We performed experiments to determine whether GW2580 could suppress the formation of osteoclasts. Bone marrow cells were isolated from naïve BALB/c mice, and after 24 hours in culture with M-CSF, the suspension cells were transferred to plates containing dentine or osteologic discs and were co-cultured with M-CSF and RANKL in the presence or absence of GW2580 or imatinib. Treatment with M-CSF and RANKL led to marked formation of large TRAP⁺ multinucleated cells, which are indicative of osteoclasts. For each treatment condition, the dentine disk area that stained positive for TRAP⁺ multinucleated cells was calculated by ImageJ software and expressed as a percentage of the area stained positive for TRAP⁺ following treatment with M-CSF and RANKL alone. Both GW2580 and imatinib significantly reduced the formation of multinucleated TRAP⁺ osteoclasts, albeit with different potencies (inhibition achieved with 0.2 μM GW2580 was comparable to that achieved with 1 μM imatinib) (Figure 4a, b). Because osteoclasts erode bone in RA joints, we next examined the formation of pits in osteologic disks, an indication of the ability of osteoclasts to resorb bone. We found that treatment of cells with imatinib (0.2 or 1 μM) resulted in a dose-dependent reduction in pit formation and that treatment with 0.2 μM GW2580 blocked pit formation (Figure 4c).

Whether c-Fms activation promotes anti-inflammatory or proinflammatory activity in fully differentiated macrophages is controversial [32, 33]. To explore the role of c-Fms in macrophage production of the proinflammatory cytokine TNF, we performed priming studies with fully differentiated macrophages derived from bone marrow cells of BALB/c mice. Macrophages primed with M-CSF for 3 hours in the presence or absence of 5 μM GW2580 or imatinib were stimulated with 1 ng/mL LPS for 24 hours, and TNF protein in the cell culture supernatants was then measured by ELISA. Cells cultured in media alone or M-CSF alone produced very little TNF (Figure 5a). Low-dose LPS stimulated TNF production, which was significantly increased in macrophages primed with M-CSF for 3 hours before the addition of LPS. GW2580 or imatinib at 5 μM (a clinically relevant concentration) reduced TNF production to levels detected in cells treated with LPS alone.

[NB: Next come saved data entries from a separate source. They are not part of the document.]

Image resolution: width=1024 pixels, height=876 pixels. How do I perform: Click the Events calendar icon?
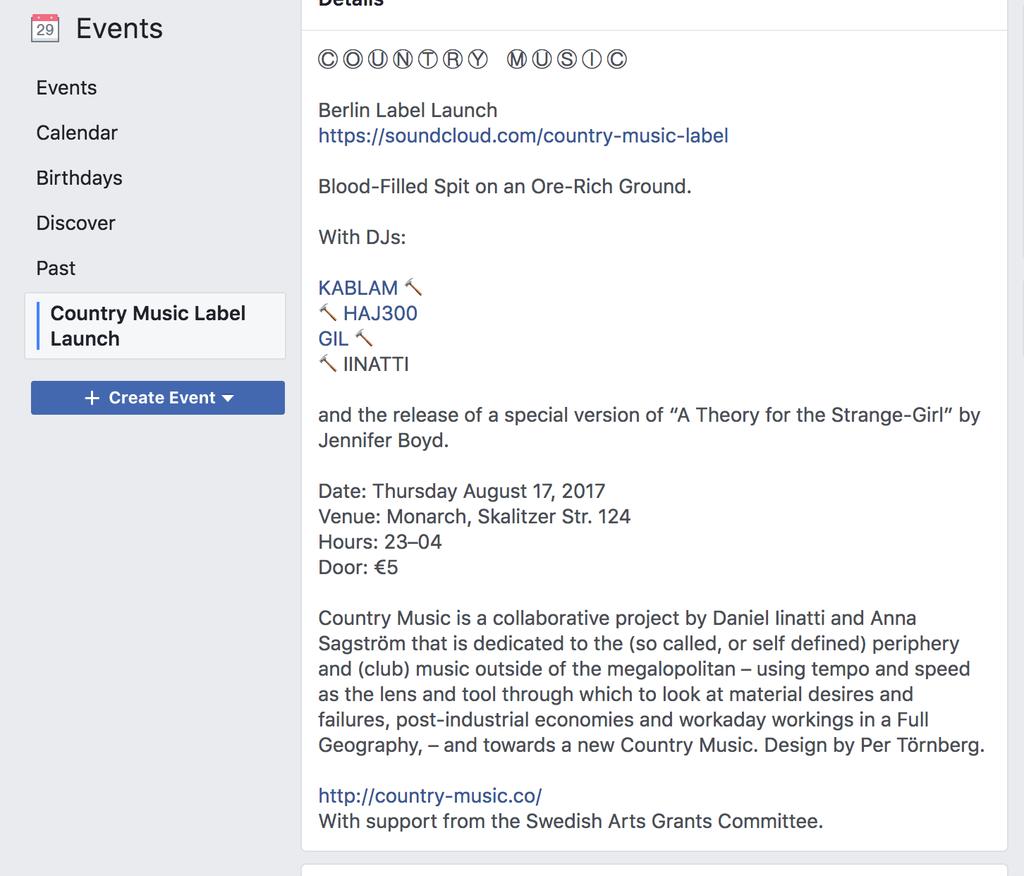[x=45, y=28]
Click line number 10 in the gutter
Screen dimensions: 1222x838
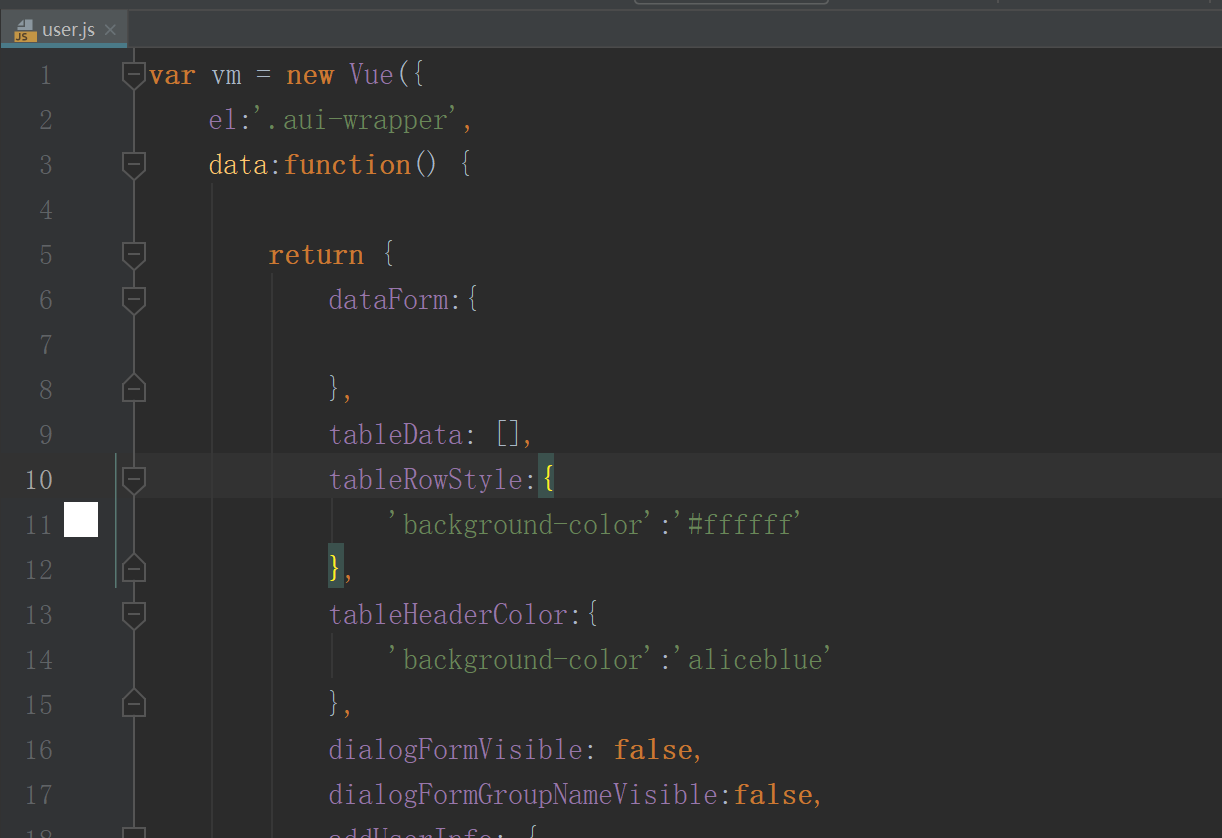click(x=38, y=480)
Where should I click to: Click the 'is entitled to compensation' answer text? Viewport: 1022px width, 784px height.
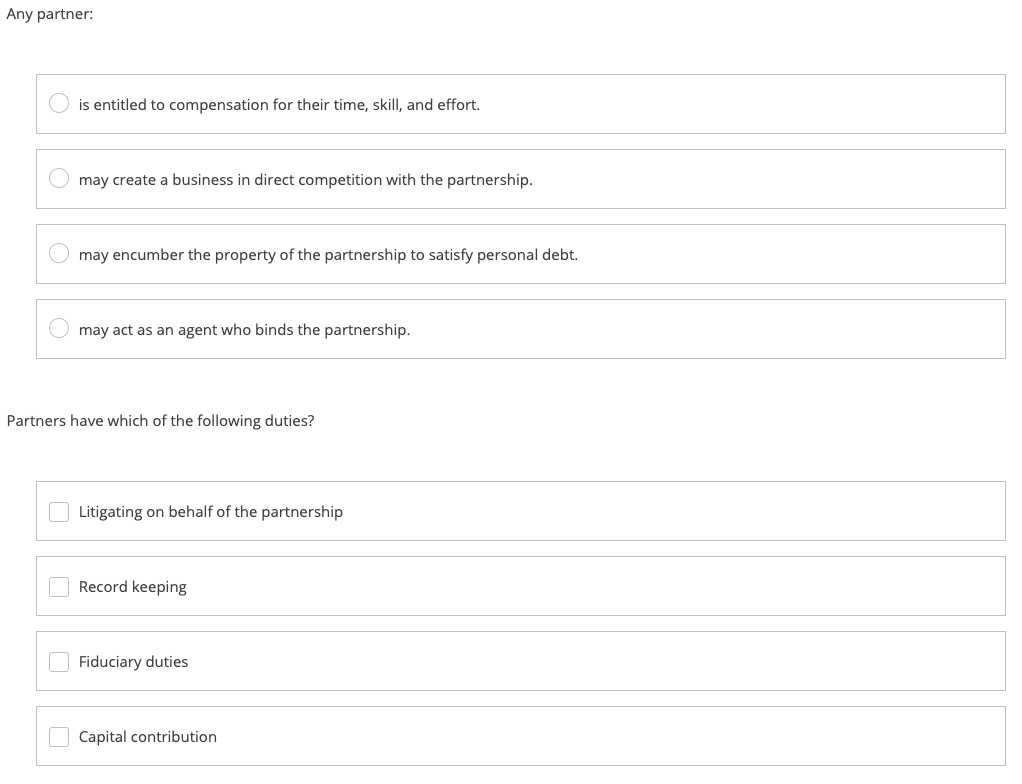279,104
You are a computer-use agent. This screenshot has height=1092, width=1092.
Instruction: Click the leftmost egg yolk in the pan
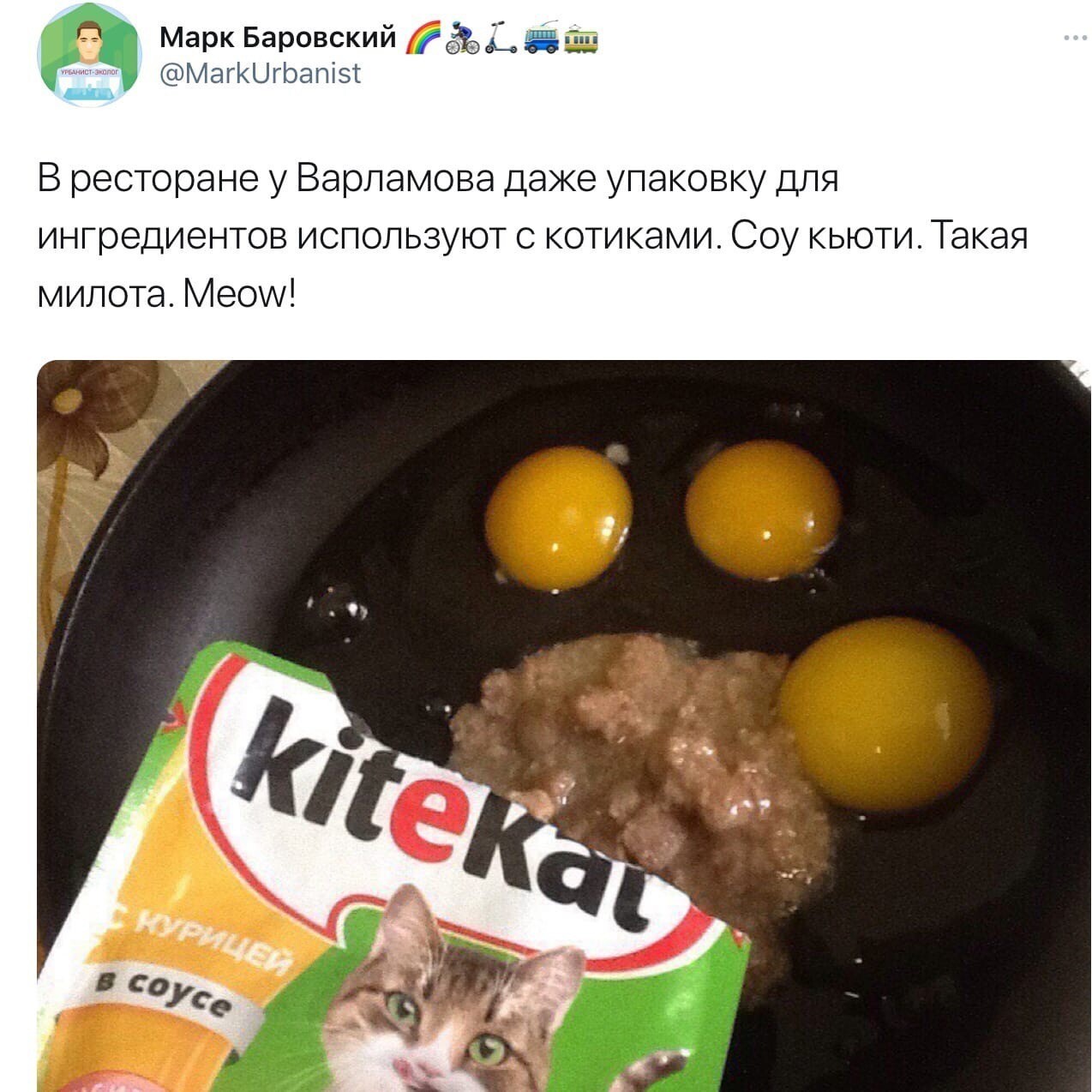tap(559, 517)
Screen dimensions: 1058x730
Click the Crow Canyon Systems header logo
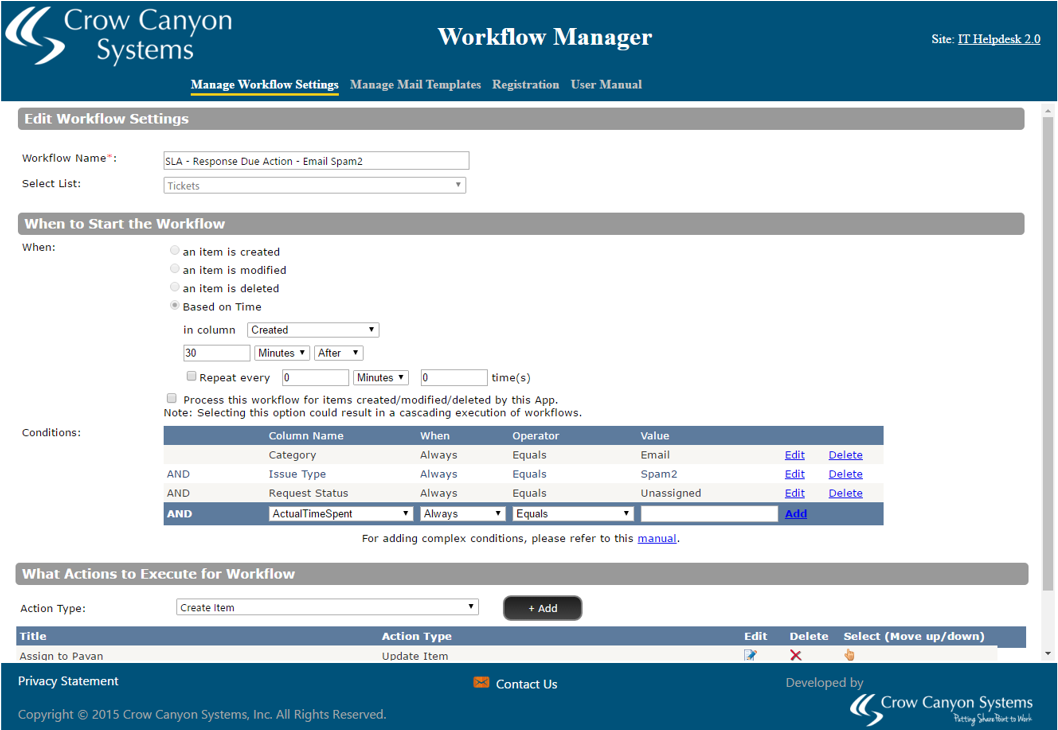tap(118, 37)
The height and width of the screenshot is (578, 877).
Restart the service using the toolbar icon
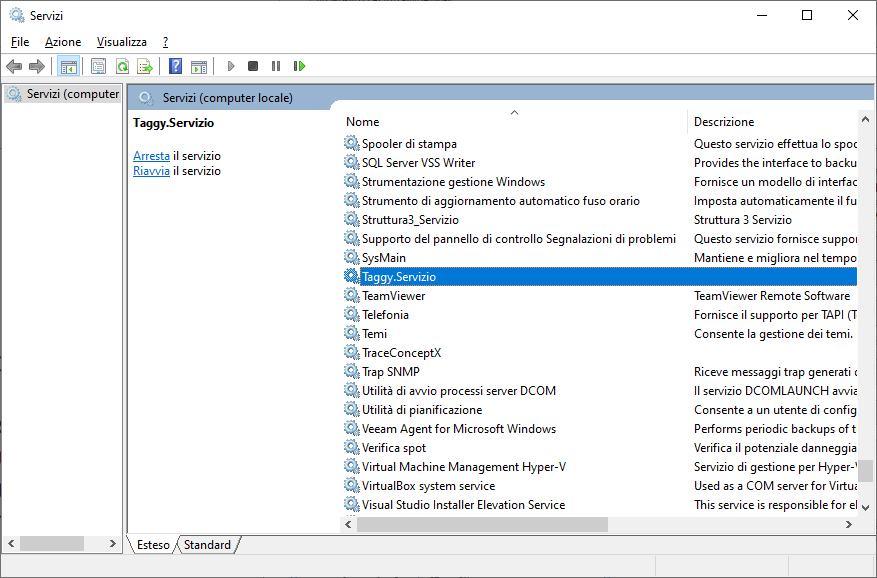click(x=299, y=66)
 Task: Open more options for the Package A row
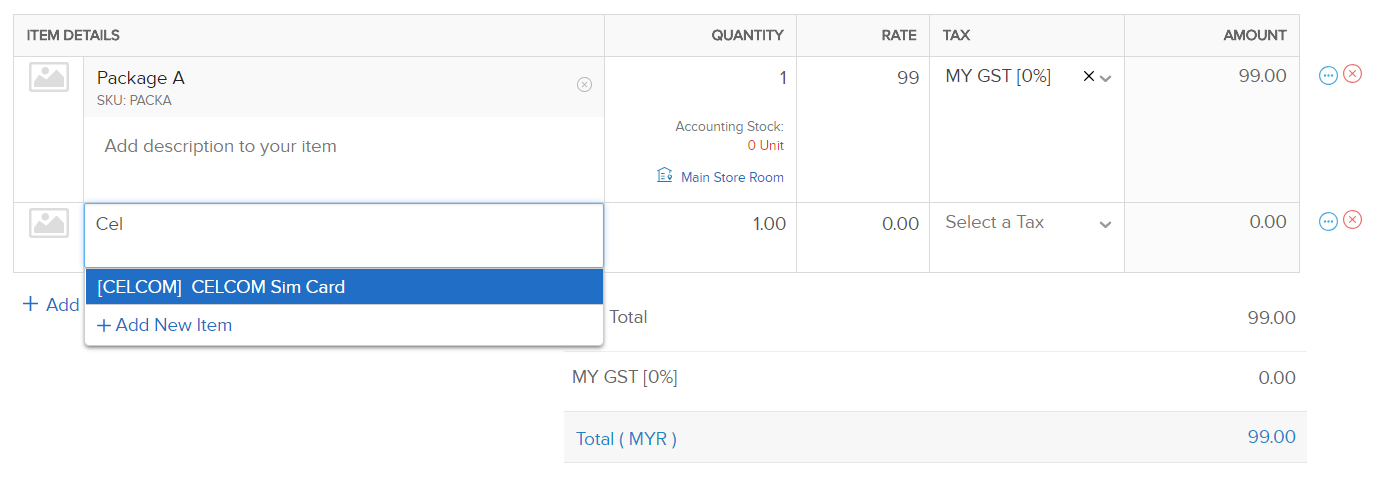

Although LPS is routinely used in experimental settings for the stimulation of proinflammatory cytokine production by macrophages, it is not a true trigger for the production of TNF in RA. Important physiological triggers of inflammation in RA are immune complexes that bind and activate Fc receptors [34]. To examine the role of c-Fms in TNF production elicited by immune complexes, we used the FcR-specific antibody 2.4G2 as a surrogate for immune complex-mediated Fc activation. Stimulation of macrophages with 2.4G2 alone for 24 hours elicited a small increase in TNF production (Figure 5b). Macrophages that were first primed with M-CSF for 3 hours and then stimulated with 2.4G2 produced substantial amounts of TNF. Co-culturing of cells with 5 μM GW2580 or imatinib blocked the M-CSF- and 2.4G2-induced increase in TNF production.

To demonstrate involvement of the M-CSF/c-Fms axis in human RA, we used Luminex bead arrays to determine M-CSF protein levels in synovial fluid derived from patients with RA, OA, or PsA. M-CSF levels were significantly higher in human RA synovial fluid than in OA or PsA synovial fluid (Figure 6a). We also assessed levels of total c-Fms and phosphorylated c-Fms in human RA synovium and found that both expression and activation of c-Fms are high (Figure 6b).